Dataset:

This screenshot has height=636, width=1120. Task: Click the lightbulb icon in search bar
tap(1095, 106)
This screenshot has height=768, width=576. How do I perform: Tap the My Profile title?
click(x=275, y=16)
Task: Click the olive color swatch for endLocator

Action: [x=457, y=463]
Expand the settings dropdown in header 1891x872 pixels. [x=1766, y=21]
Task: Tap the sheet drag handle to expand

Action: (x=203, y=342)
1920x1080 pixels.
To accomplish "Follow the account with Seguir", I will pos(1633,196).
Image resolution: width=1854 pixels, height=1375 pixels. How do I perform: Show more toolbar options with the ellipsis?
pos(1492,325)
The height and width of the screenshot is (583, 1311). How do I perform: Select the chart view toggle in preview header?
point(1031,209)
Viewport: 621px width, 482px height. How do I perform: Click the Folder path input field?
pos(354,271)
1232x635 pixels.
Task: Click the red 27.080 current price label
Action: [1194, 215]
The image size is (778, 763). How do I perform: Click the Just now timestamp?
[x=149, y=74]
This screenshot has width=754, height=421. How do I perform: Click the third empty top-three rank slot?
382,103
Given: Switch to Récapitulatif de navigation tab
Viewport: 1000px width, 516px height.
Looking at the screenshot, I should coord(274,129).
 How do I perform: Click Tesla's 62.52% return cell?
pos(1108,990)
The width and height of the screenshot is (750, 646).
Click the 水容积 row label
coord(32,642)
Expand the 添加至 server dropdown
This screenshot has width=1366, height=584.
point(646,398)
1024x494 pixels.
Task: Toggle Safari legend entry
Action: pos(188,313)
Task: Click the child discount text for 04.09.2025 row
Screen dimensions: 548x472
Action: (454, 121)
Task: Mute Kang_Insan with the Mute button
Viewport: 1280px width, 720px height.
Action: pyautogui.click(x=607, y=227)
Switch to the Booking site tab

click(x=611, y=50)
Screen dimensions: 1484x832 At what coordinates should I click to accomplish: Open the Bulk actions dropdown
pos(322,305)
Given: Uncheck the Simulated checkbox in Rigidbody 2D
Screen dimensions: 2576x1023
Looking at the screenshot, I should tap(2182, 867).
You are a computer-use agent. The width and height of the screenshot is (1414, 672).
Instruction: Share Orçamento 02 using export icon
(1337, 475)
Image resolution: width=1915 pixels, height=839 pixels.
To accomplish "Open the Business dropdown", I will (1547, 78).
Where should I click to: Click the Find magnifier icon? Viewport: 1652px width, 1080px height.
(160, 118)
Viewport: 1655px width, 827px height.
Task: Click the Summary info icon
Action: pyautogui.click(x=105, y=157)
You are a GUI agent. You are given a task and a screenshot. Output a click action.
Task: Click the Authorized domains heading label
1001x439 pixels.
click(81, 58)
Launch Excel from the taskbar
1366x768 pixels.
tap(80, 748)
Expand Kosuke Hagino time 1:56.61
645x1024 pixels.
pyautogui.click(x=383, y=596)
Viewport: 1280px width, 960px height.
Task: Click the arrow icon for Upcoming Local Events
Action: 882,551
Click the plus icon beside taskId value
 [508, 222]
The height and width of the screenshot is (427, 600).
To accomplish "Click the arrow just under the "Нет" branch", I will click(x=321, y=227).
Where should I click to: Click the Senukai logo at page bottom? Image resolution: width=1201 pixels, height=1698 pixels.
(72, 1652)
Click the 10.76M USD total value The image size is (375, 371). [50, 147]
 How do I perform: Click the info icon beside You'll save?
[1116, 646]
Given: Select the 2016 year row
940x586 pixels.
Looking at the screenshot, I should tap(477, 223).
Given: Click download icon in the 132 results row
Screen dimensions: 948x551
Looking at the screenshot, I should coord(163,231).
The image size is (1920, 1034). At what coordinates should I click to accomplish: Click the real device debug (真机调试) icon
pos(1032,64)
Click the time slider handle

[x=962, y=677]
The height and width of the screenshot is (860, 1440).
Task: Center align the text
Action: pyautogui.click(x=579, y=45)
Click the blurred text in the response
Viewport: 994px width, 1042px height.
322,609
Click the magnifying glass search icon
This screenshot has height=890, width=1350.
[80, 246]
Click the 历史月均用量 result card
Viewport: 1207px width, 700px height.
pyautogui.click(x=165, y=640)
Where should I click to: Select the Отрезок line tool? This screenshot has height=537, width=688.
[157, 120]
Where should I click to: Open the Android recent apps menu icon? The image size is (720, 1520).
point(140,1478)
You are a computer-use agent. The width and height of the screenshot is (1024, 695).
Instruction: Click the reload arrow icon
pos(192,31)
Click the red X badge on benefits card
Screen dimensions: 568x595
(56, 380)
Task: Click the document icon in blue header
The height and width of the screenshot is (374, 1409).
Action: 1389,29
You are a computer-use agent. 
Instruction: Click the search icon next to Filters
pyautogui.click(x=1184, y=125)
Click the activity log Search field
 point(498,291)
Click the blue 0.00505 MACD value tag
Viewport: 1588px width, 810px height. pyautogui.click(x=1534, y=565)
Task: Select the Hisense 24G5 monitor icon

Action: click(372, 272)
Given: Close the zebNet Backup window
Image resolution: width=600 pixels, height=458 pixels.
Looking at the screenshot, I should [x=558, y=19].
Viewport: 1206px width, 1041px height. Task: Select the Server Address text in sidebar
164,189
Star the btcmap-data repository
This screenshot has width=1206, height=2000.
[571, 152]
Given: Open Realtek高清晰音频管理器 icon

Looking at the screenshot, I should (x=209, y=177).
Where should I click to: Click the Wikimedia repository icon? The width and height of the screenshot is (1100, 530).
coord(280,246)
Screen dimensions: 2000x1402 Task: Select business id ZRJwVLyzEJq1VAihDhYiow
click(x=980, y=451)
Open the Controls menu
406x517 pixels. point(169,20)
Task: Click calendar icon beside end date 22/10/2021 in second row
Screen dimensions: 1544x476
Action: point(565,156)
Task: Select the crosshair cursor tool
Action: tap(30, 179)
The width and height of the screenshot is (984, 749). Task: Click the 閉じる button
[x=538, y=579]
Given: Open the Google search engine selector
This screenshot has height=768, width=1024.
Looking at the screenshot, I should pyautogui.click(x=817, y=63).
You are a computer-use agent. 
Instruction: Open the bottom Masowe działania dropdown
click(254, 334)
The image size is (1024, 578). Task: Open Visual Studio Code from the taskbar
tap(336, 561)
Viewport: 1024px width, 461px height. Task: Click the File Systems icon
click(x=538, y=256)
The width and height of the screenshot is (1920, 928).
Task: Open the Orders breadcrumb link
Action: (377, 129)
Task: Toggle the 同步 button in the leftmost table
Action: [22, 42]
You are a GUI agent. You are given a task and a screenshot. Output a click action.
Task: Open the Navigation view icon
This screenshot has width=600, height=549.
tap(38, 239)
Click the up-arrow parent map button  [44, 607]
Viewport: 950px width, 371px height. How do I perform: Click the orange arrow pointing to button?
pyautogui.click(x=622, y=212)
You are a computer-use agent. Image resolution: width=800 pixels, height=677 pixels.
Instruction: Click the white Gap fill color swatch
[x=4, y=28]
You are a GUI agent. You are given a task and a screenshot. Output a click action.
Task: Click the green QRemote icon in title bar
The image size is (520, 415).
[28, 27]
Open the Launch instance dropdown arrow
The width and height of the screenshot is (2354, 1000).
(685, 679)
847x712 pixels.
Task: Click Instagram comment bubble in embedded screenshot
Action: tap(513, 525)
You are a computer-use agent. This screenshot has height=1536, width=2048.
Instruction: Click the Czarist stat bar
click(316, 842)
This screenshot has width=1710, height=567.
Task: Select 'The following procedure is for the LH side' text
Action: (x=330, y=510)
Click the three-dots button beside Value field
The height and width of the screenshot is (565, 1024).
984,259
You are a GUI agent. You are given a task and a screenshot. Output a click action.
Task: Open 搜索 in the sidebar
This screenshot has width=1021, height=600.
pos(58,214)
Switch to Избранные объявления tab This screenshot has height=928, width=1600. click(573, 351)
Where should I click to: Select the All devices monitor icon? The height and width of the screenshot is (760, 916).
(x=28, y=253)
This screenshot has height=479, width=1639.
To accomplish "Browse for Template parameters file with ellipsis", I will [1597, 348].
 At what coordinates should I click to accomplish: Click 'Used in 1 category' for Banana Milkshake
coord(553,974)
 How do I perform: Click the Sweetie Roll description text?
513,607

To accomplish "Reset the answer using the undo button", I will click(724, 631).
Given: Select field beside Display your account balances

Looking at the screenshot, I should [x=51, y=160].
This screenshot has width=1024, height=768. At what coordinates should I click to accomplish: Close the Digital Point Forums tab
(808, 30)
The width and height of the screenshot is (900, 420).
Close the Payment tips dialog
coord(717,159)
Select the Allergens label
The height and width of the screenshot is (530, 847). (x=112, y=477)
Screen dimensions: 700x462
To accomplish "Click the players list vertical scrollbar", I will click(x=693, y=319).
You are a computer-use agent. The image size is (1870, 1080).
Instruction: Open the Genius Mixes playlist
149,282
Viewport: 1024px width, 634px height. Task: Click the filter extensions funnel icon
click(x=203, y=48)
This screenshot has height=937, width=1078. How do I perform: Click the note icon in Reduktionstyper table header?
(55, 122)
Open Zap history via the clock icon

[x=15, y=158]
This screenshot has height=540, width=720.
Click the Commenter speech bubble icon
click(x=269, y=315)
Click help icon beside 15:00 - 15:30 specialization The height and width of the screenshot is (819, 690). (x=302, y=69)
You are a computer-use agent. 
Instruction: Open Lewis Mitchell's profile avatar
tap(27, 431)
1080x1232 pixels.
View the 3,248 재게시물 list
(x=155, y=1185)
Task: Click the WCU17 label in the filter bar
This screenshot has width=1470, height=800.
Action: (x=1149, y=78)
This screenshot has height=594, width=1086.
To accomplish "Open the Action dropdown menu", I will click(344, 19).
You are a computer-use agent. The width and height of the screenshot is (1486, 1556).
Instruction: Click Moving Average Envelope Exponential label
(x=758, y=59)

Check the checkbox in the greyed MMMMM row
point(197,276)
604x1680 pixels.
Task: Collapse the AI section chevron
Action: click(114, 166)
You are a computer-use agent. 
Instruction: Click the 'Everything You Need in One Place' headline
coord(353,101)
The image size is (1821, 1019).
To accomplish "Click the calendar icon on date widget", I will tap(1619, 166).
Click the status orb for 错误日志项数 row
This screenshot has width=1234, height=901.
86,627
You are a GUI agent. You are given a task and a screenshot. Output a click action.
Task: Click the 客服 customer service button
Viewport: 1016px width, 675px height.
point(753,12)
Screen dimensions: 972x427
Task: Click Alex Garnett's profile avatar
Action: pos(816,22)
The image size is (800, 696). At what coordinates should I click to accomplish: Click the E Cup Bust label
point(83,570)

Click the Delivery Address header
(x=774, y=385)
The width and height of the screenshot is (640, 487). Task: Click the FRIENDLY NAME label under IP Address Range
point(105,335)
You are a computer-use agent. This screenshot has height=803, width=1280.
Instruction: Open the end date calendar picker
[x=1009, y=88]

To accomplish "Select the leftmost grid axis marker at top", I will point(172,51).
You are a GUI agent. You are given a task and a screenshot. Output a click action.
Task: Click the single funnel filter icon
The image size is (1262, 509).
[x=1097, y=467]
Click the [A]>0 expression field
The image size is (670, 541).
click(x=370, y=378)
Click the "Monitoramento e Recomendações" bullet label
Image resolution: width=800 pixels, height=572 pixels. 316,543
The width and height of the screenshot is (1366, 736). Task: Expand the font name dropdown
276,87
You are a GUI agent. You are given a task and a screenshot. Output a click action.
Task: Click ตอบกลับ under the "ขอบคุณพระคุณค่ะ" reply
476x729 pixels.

Exercise goal: Select all lines with the word "card" from the entries above.

Result:
Click the 历史月均用量 result card
Click the red X badge on benefits card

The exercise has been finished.